# What you are asked to do
Extend the text below on tablets for intestinal drug delivery, picking up right after its final sentence.
---- Text for analysis
Exemplary Embodiments
[0091] In one aspect, an article configured for release of a
therapeutic agent in a colon of a subject is described. In some
embodiments, the article comprises a first portion comprising a
secretion inducing agent and a second portion, adjacent to the
first portion, where the second portion comprises a therapeutic
agent. Certain embodiments of the article may also be configured
with a degradable coating.
[0092] In certain aspects, an article configured to release a
therapeutic agent in a portion of an intestine of a subject is
described. Some embodiments of the article comprise a first
component configured to increase the amount of intestinal fluid
present in the intestine of the subject and a second component
associated with the first component configured to release a
therapeutic agent in the intestine of the subject.
[0093] In another aspect, a method of intestinal drug delivery is
described. The method comprises exposing a portion of an intestine
of a subject to an intestinal secretion inducing agent such that
the intestine is induced to release intestinal fluids. In some
embodiments, the method provides a therapeutic agent to a portion
of a intestine of the subject such that the secretion inducing
agent increases the amount of the therapeutic agent available for
absorption by the intestine of the subject.
[0094] In yet another aspect, a method for administering an
article, comprising a therapeutic agent, to a subject is described.
In some embodiments, the method comprises administering an article
to the subject and releasing a therapeutic agent from the article
to a small intestine of the subject. Certain embodiments of the
method use an article that comprises a first portion comprising a
secretion inducing agent; a second portion, adjacent to the first
portion, comprising the therapeutic agent; and a degradable coating
associated with the article. In some embodiments, the secretion
inducing agent is configured to increase the amount of intestinal
fluid present in a small intestine of the subject.
EXAMPLES
[0095] The following examples are intended to illustrate certain
embodiments of the present invention, but do not exemplify the full
scope of the invention.
Example 1
[0096] This example describes the fabrication and testing of an
exemplary tablet for delivery of a therapeutic agent, in accordance
with certain embodiments.
[0097] The system consists of an article (e.g., a tablet) having a
two-layer core and an Eurdragit S100 coating. The first, extended
release, layer comprises 81% Na-CDC, 17% Hydroxypropylmethyl
cellulose (MW:120.000) and 2% magnesium stearate. The second, boost
release, layer comprises 98% Na-CDC and 2% magnesium stearate.
Two-layer tablets (10 mm diameter) were compressed using a NP-RD10A
tablet press from Natoli (Force: 20,000 N). Each pill contains a
booster layer of 98 mg and an extended release layer of 400 mg
Na-CDC. The tablets were coated with Eurdragit S100 coating
following the manufacturer's recommendations. Briefly, Eudragit
S100 coating solution was prepared by dissolving and homogenizing
Eudragit S100, magnesium stearate and triethyl citrate in a solvent
mixture composed of water, acetone and isopropanol. The tablets
were spray-coated using an Erweka AR403 pan coater.
--------
---- Material shown
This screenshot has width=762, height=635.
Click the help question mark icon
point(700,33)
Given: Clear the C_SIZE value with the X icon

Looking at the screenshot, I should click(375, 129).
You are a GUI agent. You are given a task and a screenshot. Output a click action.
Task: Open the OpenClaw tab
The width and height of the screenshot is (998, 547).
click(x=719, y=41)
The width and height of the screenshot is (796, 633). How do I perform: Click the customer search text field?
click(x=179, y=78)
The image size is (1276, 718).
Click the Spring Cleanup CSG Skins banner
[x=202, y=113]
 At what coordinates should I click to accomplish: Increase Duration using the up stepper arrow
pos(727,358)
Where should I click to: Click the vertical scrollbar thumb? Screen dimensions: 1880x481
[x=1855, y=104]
--------
# Expected answer
[0098] Control experiments were performed using capsules prepared
by filling lg of Na-CDC into a gelatin capsules. The capsules were
coated by dip coating using Eudragit S100.
[0099] Dissolution experiments were performed using a Hanson Vision
dissolution testing system. Dissolution was assessed in 800 mL
phosphate buffer (0.2M, pH 6.8 formulation, 37 C, stirred at 50
rpm). After 2 hours pH was changed to 7.4 (2 M NaOH).
[0100] The release kinetics of the delivery system was assessed in
comparison to the clinical reference product (1g Na-CDC capsules
coated with Eudragit S 100, FIGS. 7A-7B). To simulate passage
through the gastrointestinal tract release was assessed in
phosphate buffer (pH 6.8) for two hours and pH 7.4. Na-CDC release
from the clinical reference product plateaus after 2 hours. Drug
release from delivery system is detectable after 2 hours and a
total of 70 mg Na-CDC is released within the first 30 minutes.
Thereafter controlled Na-CDC release follows zero order kinetics
for 20 hours. Swellable HPMC within the delivery system facilitates
a pH independent release mechanism (FIG. 8) shows the inflow of
medium into the system induces swelling which promotes diffusion of
Ca-CDC through the coating layer.
Example 2
[0101] This example describes the fabrication and testing of an
exemplary tablet for delivery of a therapeutic agent, in accordance
with certain embodiments.
[0102] FIG. 7 shows the in-vitro dissolution profile of a capsule
filled with lg Na-CDC (Eudragit S100 coated)FIG 10 A) shows the in
vitro dissolution profile of delivery systems comprising 0.5 g
Na-CDC (Eudragit S100 coated). The systems where immersed in
Simulated Gastric Fluid (SGF, 1 h) and in 0.2M phosphate buffer
("intestinal fluid", pH 6.8, 1 h) before pH was adjusted to 7.4 (2
M NaOH) after another hour. The single layered delivery system
demonstrates the release profile of a formulation containing only
the "therapeutic drug layer" (0.5 g NaCDC/HPMC) without the
"booster layer". In-vivo pharmacokinetic profile in swine of B) The
capsule (A),C) 2 delivery system (bilayer) and D) 2 single layered
delivery systems demonstrating extended release in vivo. Increased
chenodeoxycholic acid (CDCA) serum levels in the bilayer group as
compared to the single layered group demonstrates increased
dissolution in accordance with certain embodiments. In vitro
dissolution experiments (FIG. 10A) were performed using a Hanson
(Chatsworth, Calif.) Vision dissolution testing system (37 C,
stirred at 100 rpm). The delivery systems were exposed to 800 mL
Simulated Gastric Fluid (SGF, without enzymes, USP) for one hour,
before the systems were transferred to Simulated Intestinal Fluid
for 1 hour (SIF, without enzymes, pH 6.8). After 1 hour the pH was
adjusted to 7.4 (2 M NaOH).
Example 3
[0103] The following example demonstrates the administration of an
article described herein.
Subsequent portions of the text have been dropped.